Akın: Biraz da filmin tekniğine geçelim öyleyse…
Arda: Dizi genel olarak diğer dizilerden farklı çekimleriyle, oyunculuklarıyla veya müziğin kullanımıyla kendini öne çıkarıyor. Sezon başında gördüğümüz Walter’ın yeni gözlüğü ve siyah ceketi o sıralarda pek bir şey ifade etmiyor mesela. Sezon finalinden önceki bölümdeyse çok farklı şeyleri temsil ettiğini görüyoruz. Evinden uzak olması, evlilik yüzüğünün artık parmağına oturmaması ve oğlunun artık onu görmek istemediğini belirtmesiyle başlayan süreç, eski arkadaşlarının artık Walter White’ın öldüğünü söylemeleriyle sonuçlanıyor. Walter da o an kendini gömüyor ve Heisenberg yeniden ortaya çıkıyor. Siyah gözlük ve siyah ceket, o an Heisenberg’in geri gelişini vurgulamada anlam kazanıyor. Yüzüne yakın çekim yapıldığındaysa arka plan olarak Walter’ın mavi metamfetaminine gönderme olarak mavi tonun seçilmesi de bunu destekliyor. Bunun dışında dizide genel olarak bir fon müziği yok. Dram genelde oyuncuların başarısı üzerinden sağlanıyor. Bunlar da hep filmin teknik başarısının hanesine yazılıyor.

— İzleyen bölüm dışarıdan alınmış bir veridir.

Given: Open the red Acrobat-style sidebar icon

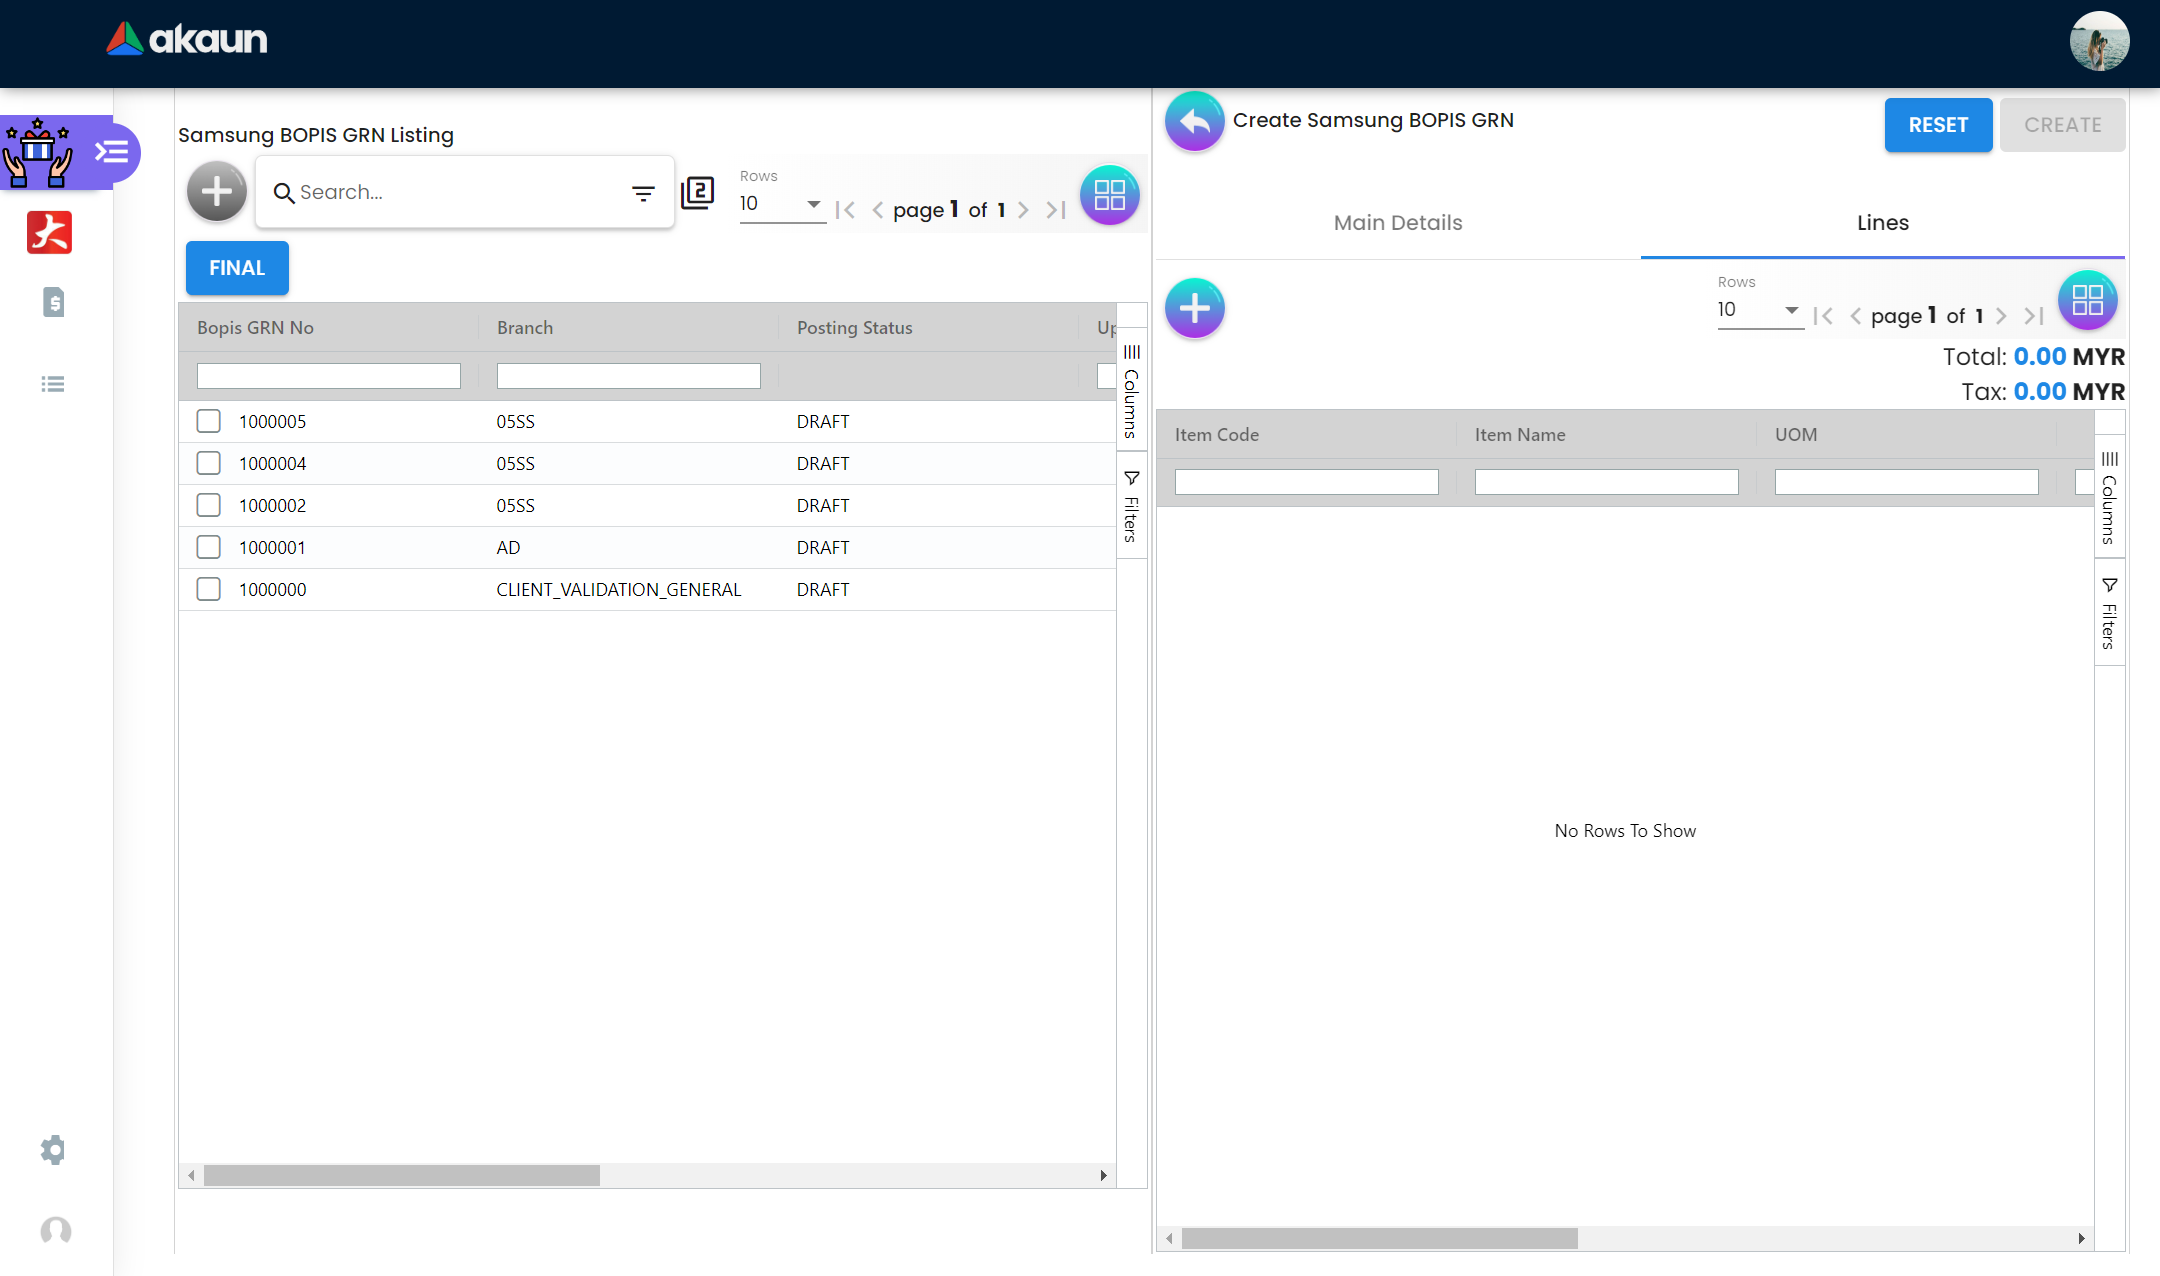Looking at the screenshot, I should tap(50, 232).
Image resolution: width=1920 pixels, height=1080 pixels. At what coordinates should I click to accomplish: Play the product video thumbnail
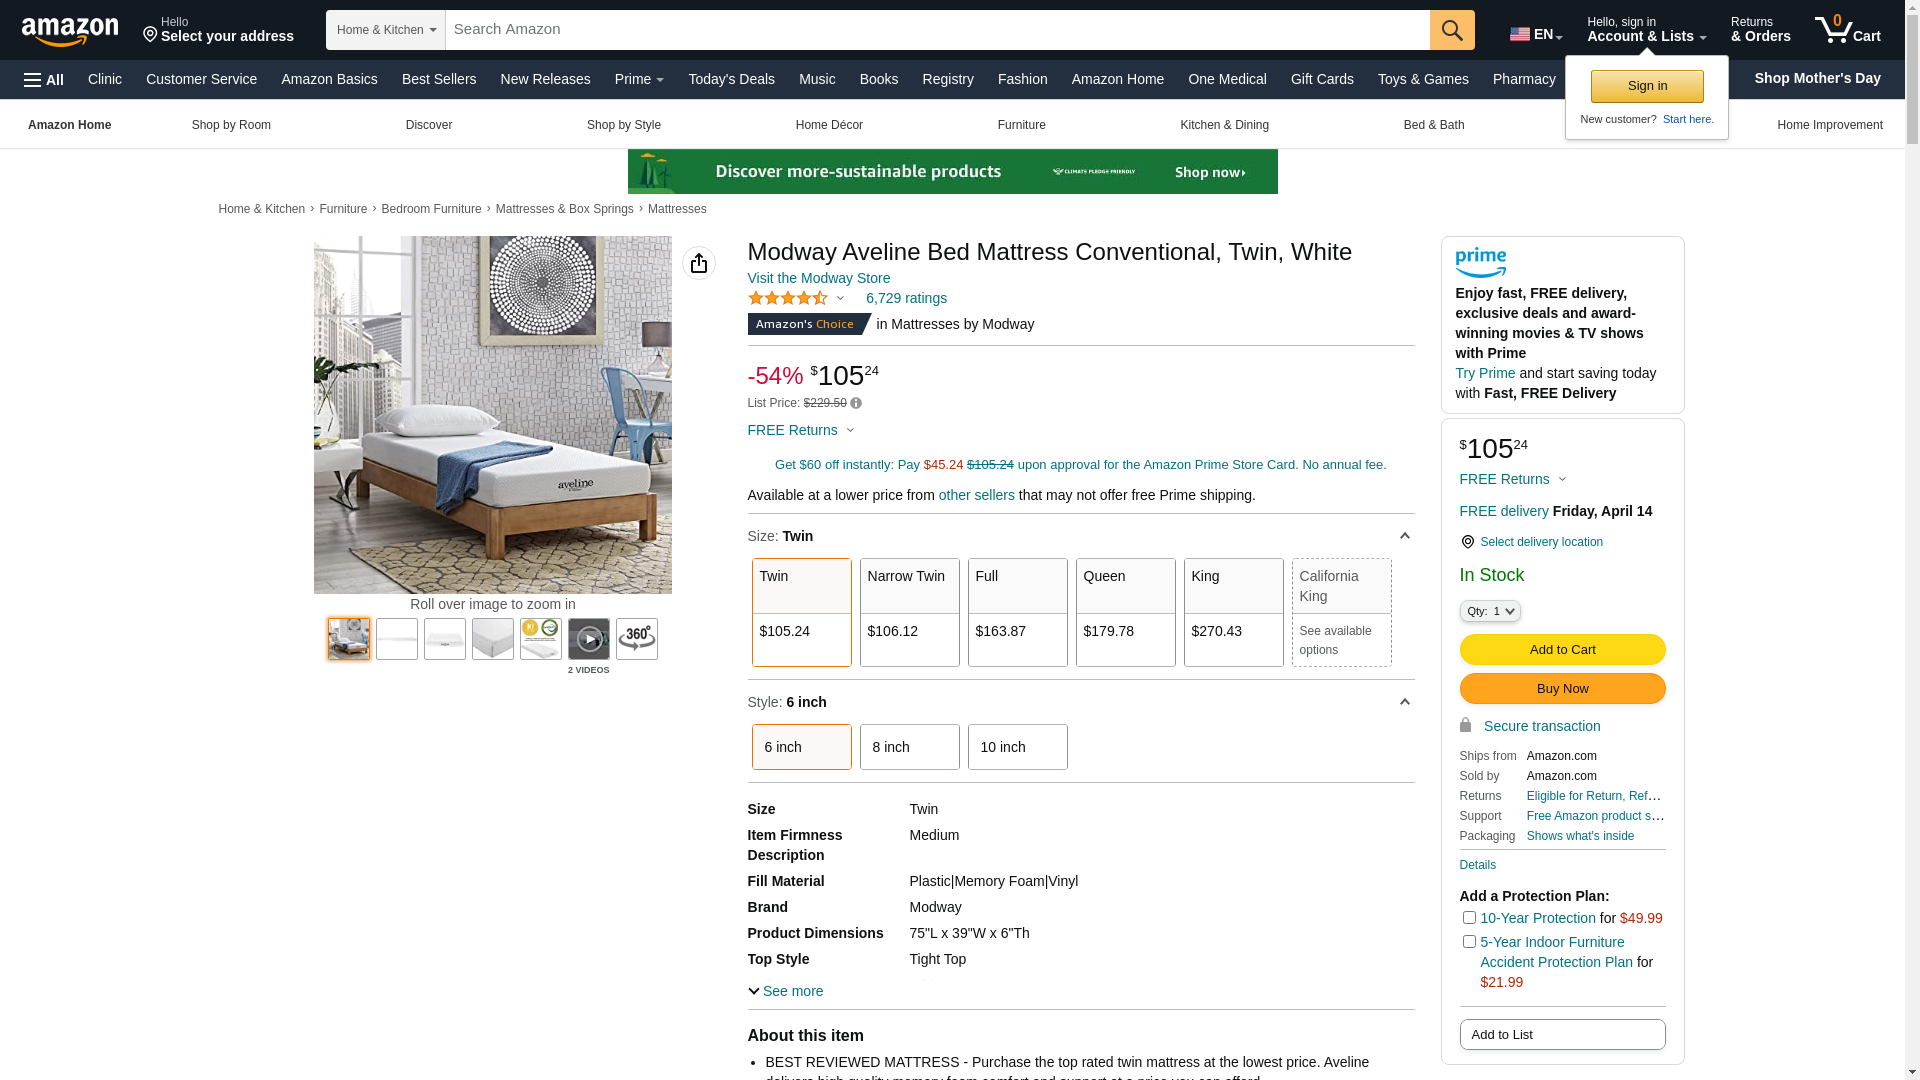tap(588, 639)
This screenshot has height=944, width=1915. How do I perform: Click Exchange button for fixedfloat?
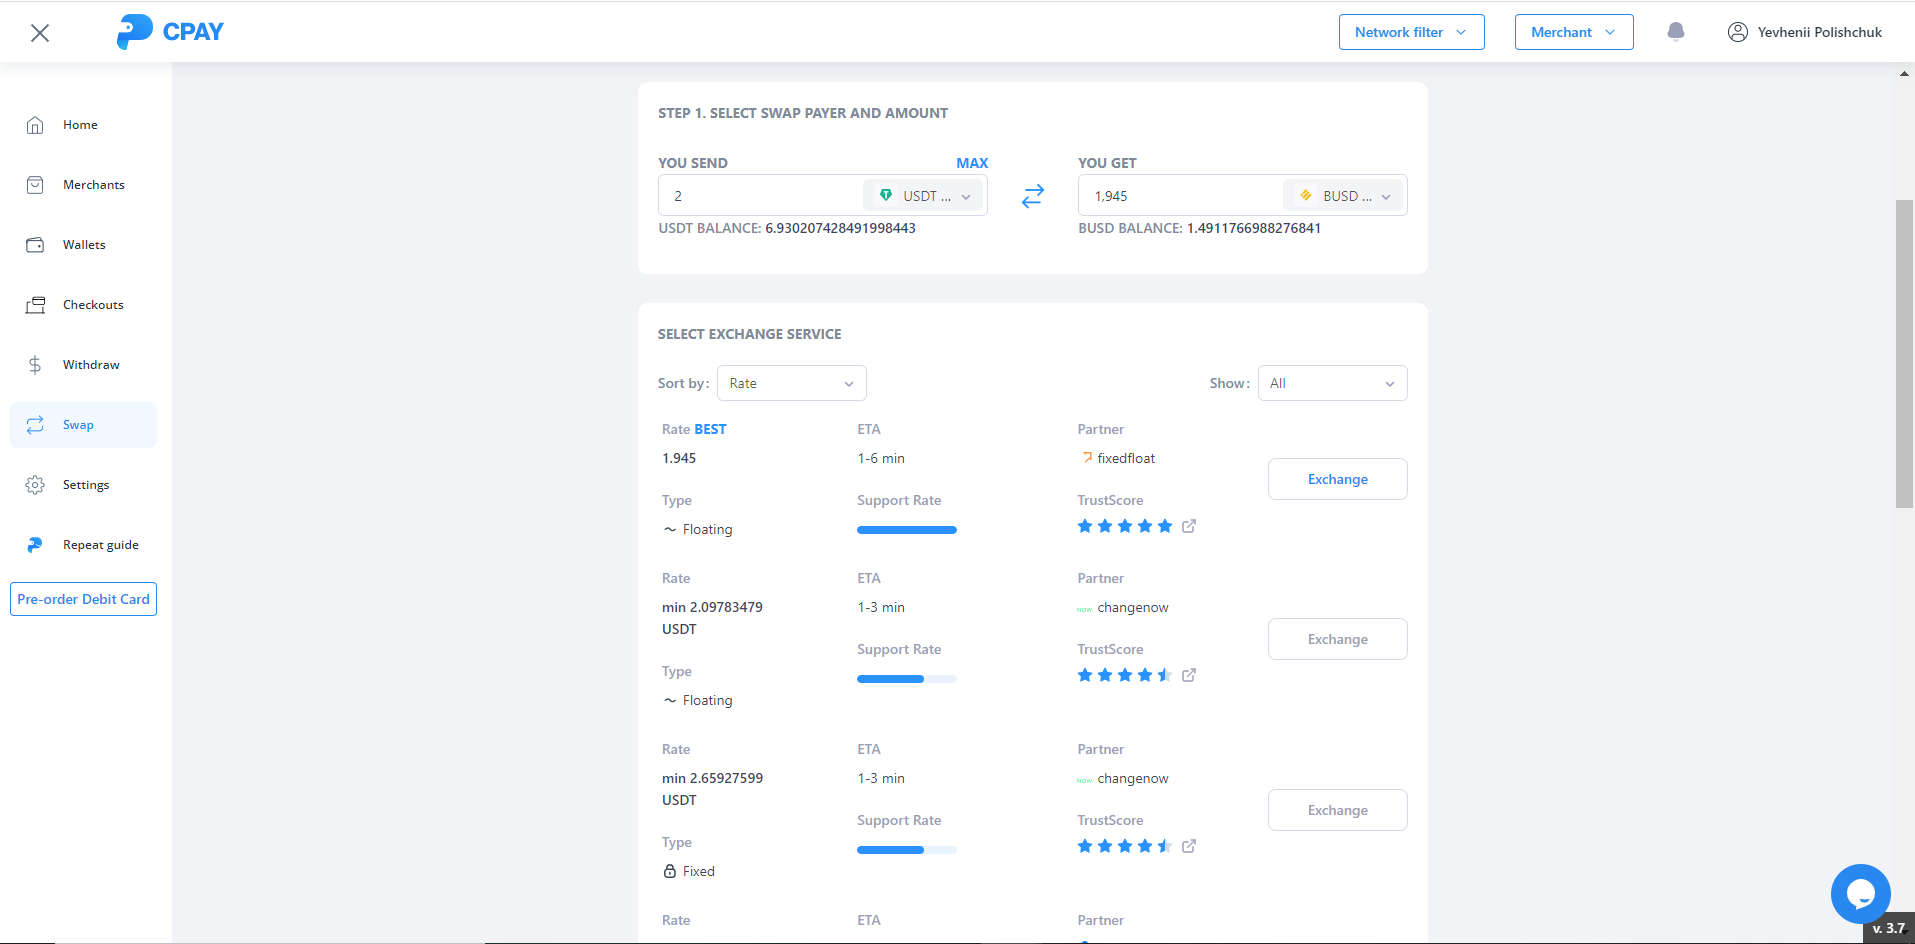click(x=1337, y=480)
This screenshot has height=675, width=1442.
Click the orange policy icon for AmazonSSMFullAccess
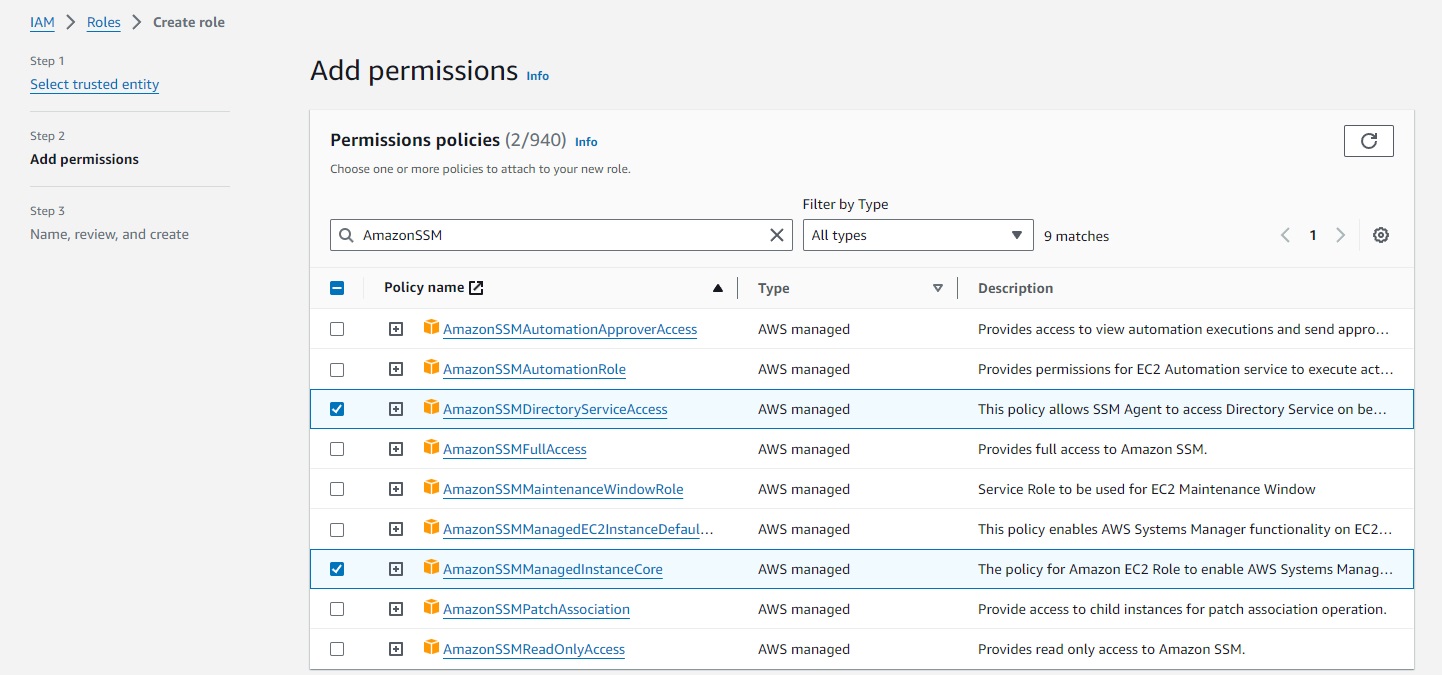click(431, 448)
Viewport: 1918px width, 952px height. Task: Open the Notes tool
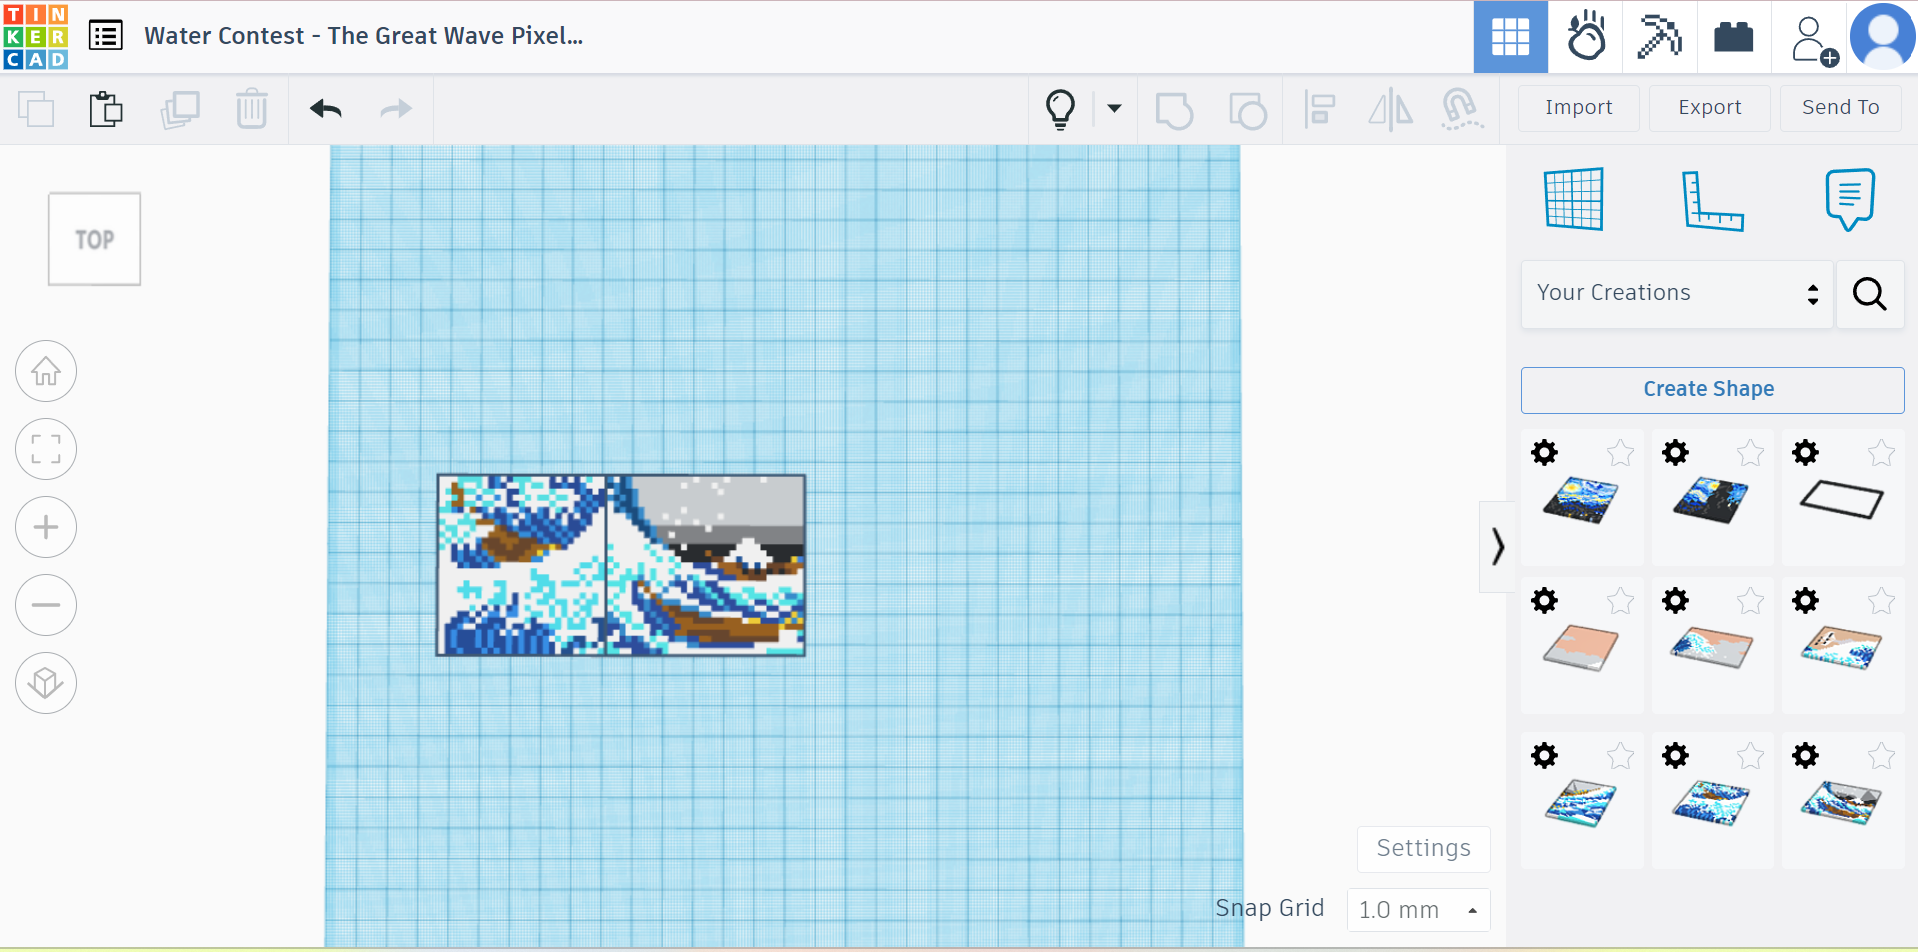[x=1850, y=199]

Asena: Sanat yönetmeninin başarısı karakterlerin evlerinin detaylarında dikkat çekiyor. Mesela Marie’nin evi aşırı takıntılı bir morken, Walter’ın evi çok sıkıcı ve monoton, o evde çok mutlu bir aile hayatının olmadığını sıkıcı olduğunu belirtiyor, Fring’in evi çok klas… Bir de çekimde mi kurguda mı konuşulması gerek bilmiyorum ama karakterlere yapılan çok güzel dokunuşlar var. Örneğin Walter’ın evin altındaki paraları almaya gidip paraların Skyler tarafından Ted’e verildiğini öğrendiği sahnedeki gülüşü. Ya da Gus’ın kusmadan önce ceketini katlaması. Hector’un gerçekten rahatsız edici noktaya ulaşan zil sesleri veya yüz ifadelerini de ekleyebiliriz. Ya da Jesse’nin arkadaşları, Badger ile Skinny Pete. Beraberce saatlerce boş konuşmaları…
Ali Can: Jesse ve arkadaşlarının Kafka bölümü aklıma geldi. Çok ulvi bir amaç taşıdığını düşündükleri “Kafkavari” kelimesi üzerinden birbirlerine ahkam kesmeleri.
Akın: Teknik detaylar konusunda da görüşleri aldık. Umarım dizinin tamamını izlememiş biri bu Yuvarlak Masa’yı sonuna kadar okumamıştır. Dizinin gençlik içerisinde çok izlendiğine güvenerek böyle bir Yuvarlak Masa yaptık. Dizinin bir bölümünü izleyip de bu bölümün tamamını okuyanlar umarım bize kızmaz. Yazının başına bir uyarı koymuştuk. Kimsenin ekleyecek bir şeyi yoksa bir Yuvarlak Masa’nın daha sonuna geldik. Katılanlara teşekkür ediyoruz. Gelecek sayıda görüşmek üzere.